In this difficult July, I’ve sometimes needed to sit with guilt and feel those difficult feelings. Twelve step spirituality talks about a ‘fearless moral inventory.’ Many of us (read: white folks) need to do some fearless reflection on race and privilege.

But as much as is possible, stay away from shame.  


  1. Take care.  Sleep. Move your body. Eat healthy food.

I’m treading carefully here, friends. Recently, I’ve heard the expression ‘Put on your own oxygen mask before assisting others…” and it feels like an excuse for selfishness. I hear friends talk about Netflix and shopping as self-care and it sounds like a cop out.

So the questions are always What is valid self-care for me? How do I balance care of those closest to me and care of the world? How will I know when it’s time to step out of the cocoon of self-care and back into the hurting world?

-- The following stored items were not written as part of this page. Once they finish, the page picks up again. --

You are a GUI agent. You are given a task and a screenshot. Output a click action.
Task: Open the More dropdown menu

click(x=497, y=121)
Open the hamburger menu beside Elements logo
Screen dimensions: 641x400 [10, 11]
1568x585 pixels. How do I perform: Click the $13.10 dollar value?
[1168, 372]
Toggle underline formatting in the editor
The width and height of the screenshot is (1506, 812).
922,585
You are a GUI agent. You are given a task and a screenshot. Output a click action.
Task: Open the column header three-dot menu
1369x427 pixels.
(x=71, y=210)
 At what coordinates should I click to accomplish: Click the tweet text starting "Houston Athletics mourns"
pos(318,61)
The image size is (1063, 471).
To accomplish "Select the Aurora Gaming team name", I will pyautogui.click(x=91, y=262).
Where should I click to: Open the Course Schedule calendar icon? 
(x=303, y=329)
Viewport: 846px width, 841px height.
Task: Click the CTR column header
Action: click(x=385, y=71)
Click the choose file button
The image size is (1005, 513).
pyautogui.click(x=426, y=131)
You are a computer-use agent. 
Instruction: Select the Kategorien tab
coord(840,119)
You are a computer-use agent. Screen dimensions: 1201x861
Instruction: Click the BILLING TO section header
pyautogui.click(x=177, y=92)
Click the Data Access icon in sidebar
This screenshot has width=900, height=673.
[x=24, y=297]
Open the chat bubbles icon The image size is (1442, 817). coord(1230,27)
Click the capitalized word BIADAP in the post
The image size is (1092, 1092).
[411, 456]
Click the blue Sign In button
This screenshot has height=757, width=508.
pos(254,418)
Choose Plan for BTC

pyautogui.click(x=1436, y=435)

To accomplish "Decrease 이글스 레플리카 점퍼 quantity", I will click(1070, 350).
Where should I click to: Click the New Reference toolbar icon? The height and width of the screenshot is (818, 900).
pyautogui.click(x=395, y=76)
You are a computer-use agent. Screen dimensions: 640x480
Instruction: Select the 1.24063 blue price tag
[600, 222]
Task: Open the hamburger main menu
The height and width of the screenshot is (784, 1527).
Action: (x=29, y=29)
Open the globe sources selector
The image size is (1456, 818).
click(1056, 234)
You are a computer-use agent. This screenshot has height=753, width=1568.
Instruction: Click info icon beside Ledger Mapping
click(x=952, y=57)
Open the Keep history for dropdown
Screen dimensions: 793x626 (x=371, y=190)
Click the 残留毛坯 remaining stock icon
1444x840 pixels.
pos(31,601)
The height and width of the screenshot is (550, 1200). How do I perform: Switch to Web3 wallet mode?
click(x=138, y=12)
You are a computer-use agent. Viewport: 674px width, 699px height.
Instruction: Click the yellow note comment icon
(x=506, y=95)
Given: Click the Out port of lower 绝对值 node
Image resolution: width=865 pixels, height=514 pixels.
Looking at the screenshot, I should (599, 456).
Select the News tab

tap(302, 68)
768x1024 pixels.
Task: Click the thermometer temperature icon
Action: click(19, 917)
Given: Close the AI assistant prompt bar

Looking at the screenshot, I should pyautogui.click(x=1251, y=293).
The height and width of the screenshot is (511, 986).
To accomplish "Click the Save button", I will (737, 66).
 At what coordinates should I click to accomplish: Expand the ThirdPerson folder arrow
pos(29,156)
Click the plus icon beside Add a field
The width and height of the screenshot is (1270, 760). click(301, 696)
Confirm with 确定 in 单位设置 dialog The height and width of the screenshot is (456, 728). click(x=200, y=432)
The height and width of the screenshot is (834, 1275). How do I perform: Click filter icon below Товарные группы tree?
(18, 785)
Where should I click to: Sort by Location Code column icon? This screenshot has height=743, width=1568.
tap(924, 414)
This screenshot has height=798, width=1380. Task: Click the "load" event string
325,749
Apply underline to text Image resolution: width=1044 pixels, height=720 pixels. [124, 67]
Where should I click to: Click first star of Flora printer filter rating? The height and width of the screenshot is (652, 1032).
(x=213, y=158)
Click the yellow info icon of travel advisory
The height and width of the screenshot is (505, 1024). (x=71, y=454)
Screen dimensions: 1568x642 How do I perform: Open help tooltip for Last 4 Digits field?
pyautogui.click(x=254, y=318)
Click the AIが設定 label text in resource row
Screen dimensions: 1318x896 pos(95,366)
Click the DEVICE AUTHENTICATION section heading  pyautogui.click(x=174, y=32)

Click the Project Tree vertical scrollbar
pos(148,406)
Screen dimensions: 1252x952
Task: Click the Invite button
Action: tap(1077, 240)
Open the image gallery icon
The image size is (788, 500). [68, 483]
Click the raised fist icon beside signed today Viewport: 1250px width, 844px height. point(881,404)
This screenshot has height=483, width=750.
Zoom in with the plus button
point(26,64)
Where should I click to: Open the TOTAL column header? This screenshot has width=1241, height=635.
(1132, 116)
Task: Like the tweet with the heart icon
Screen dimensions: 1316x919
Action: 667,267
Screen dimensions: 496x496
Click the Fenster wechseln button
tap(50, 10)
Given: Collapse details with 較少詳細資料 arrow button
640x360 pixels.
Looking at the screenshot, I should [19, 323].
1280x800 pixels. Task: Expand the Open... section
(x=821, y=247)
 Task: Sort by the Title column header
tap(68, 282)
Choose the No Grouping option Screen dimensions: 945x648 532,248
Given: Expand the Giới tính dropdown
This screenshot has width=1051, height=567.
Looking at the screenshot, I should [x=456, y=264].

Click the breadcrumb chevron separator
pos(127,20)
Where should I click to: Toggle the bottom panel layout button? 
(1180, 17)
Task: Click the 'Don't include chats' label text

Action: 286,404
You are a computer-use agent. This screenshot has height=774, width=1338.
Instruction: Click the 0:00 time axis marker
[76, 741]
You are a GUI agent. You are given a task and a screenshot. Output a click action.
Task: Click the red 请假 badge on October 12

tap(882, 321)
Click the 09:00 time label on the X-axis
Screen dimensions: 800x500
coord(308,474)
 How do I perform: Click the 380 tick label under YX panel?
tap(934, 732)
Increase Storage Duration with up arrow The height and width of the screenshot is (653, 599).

Tentatively, I am reaching toward a rule that if a self-care tactic gives me energy to help others, that’s a good tactic. If a self-care tactic feeds an unhealthy dependence (social media, obsession with self-image, materialism), it’s not so good. The corollary to this rule is to be gentle with myself and others.

Helpful stuff


  1. Reach out. Listen. Help.

Last weekend, about a dozen of us gathered at Shadow Rock. In the days and hours after the shootings last week (Alton Sterling, Philando Castille, and the officers in Dallas), many in our congregation expressed a need to be together. So despite the valid self-care of our July Sabbath, we opened the sanctuary to sing, talk, pray, and comfort one another.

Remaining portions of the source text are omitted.